On November 4, 2008, I remember lying on my couch in a dark room illuminated by a television screen showing that Barack Obama had been elected as the 44th president. As he stood in Grant Park, in my hometown of Chicago, delivering his acceptance speech, surrounded by crowds waving American flags, I believed; I believed in that change he had spoken so poignantly about during his campaign. I cried with pride that the country had banded together to come so far from its turbulent racist past. I was proud that my daughter would read a different history--one of equality and one closer to the dream of Dr. Martin Luther King.
Sadly, that dream has been deferred. With the emergence of groups like Black Lives Matter in response to police brutality, church burnings, hate crimes, and blatant racially fueled disrespect of the Commander in Chief, it seems that we are so far from that historic November night.

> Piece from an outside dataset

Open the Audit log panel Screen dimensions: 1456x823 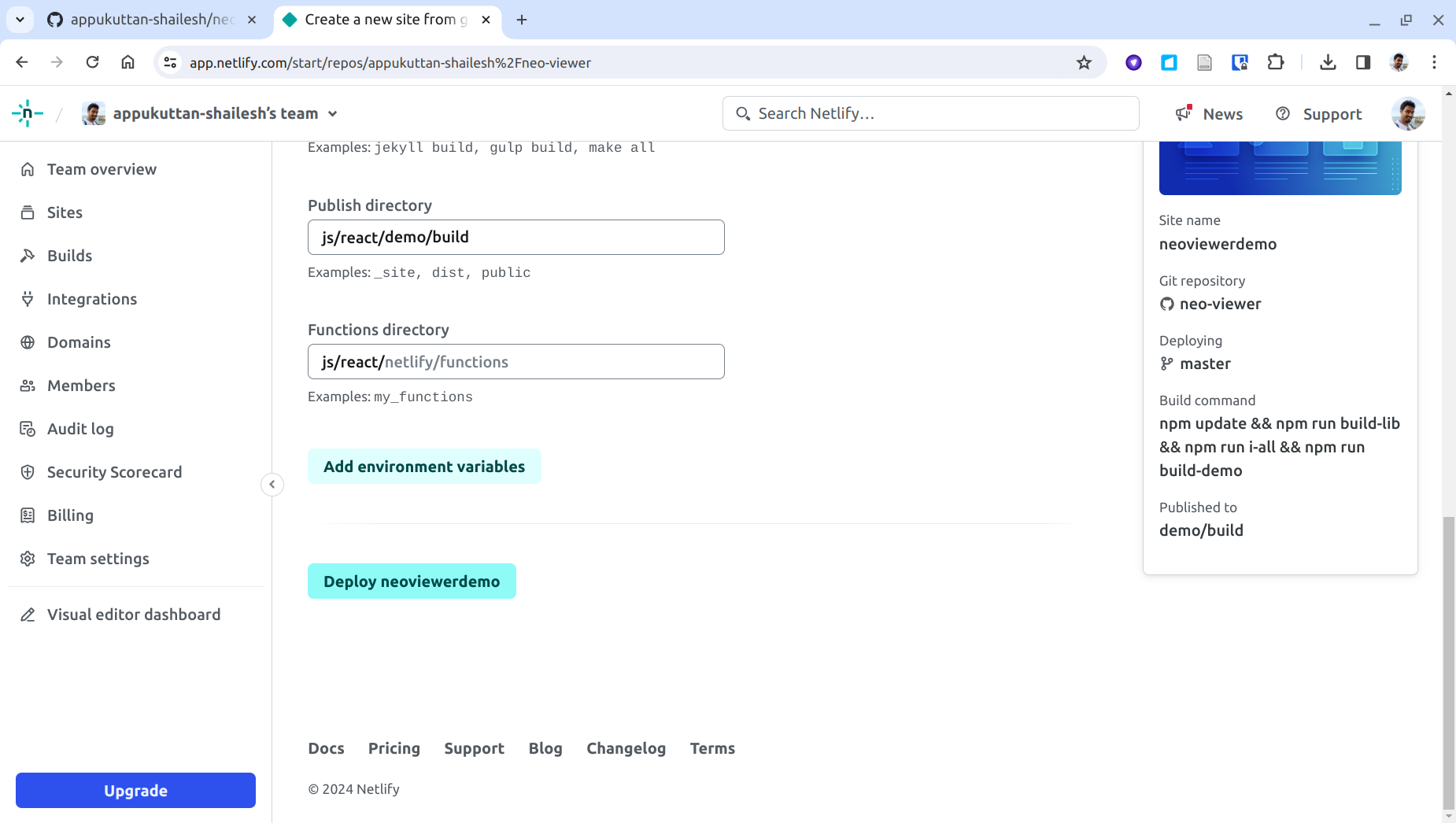tap(82, 428)
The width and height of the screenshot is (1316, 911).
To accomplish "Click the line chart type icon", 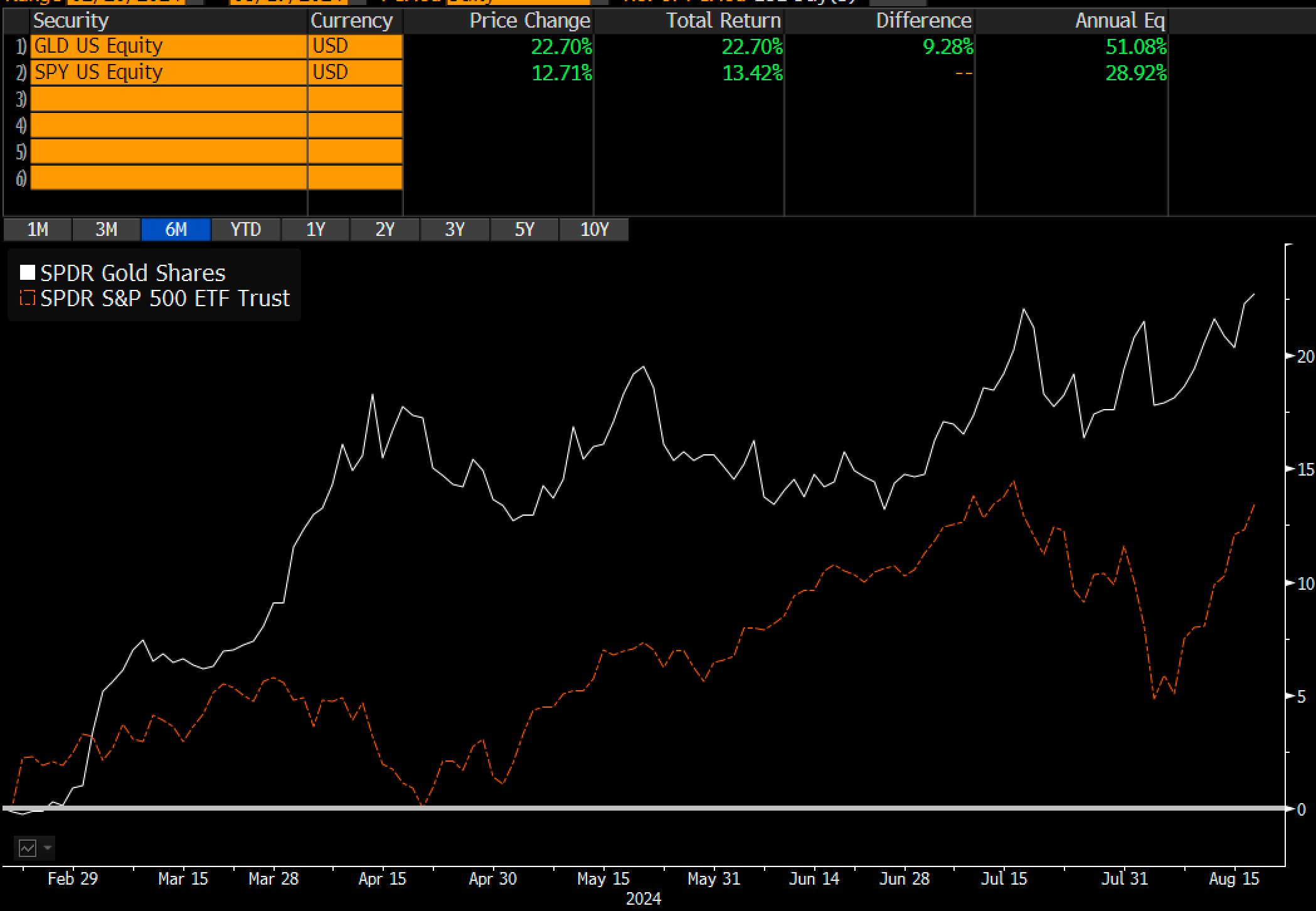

Perhaps, there was too much value given to a first black president being elected, and people archived racial inequality and injustice as a fight of the past, not realizing that the fight was far from over. Maybe there were issues brewing beneath the surface that were ignited and shed light on.
In 2013, almost half of all single bias hate crimes were race related, according to the FBI. Thirty-seven percent of prison inmates are black, with being only 13.2 percent of the population. Beloved celebrities are caught tossing around the N-word. There are still large racial and ethnic educational disparities, black lives are being lost rapidly in inner-cities without much regard, and discussing race has become a topic that some people see as nagging or excuse making.
And as we are starting the process of electing a new president, I feel pessimistic. That hope that ignited fresh optimism in 2008 was short-lived. It seems that the nation has carried on business as usual--the usual being that people of color are inferior and racial inequalities continue to breed and live. And that reality is comfortable for some.
So, as my daughter gets older and learns about black history, I have to prepare her that some of the history still lives. I have to prepare her like my parents prepared me--that the color of her skin will be a basis of discrimination at some point in her life. This is a truth that life made me accept. I wish I could tell her a different truth. I wish she could read a different recent history in her future classes--that the first black president was elected and race relations in America improved. But, these are just not the events that ensued.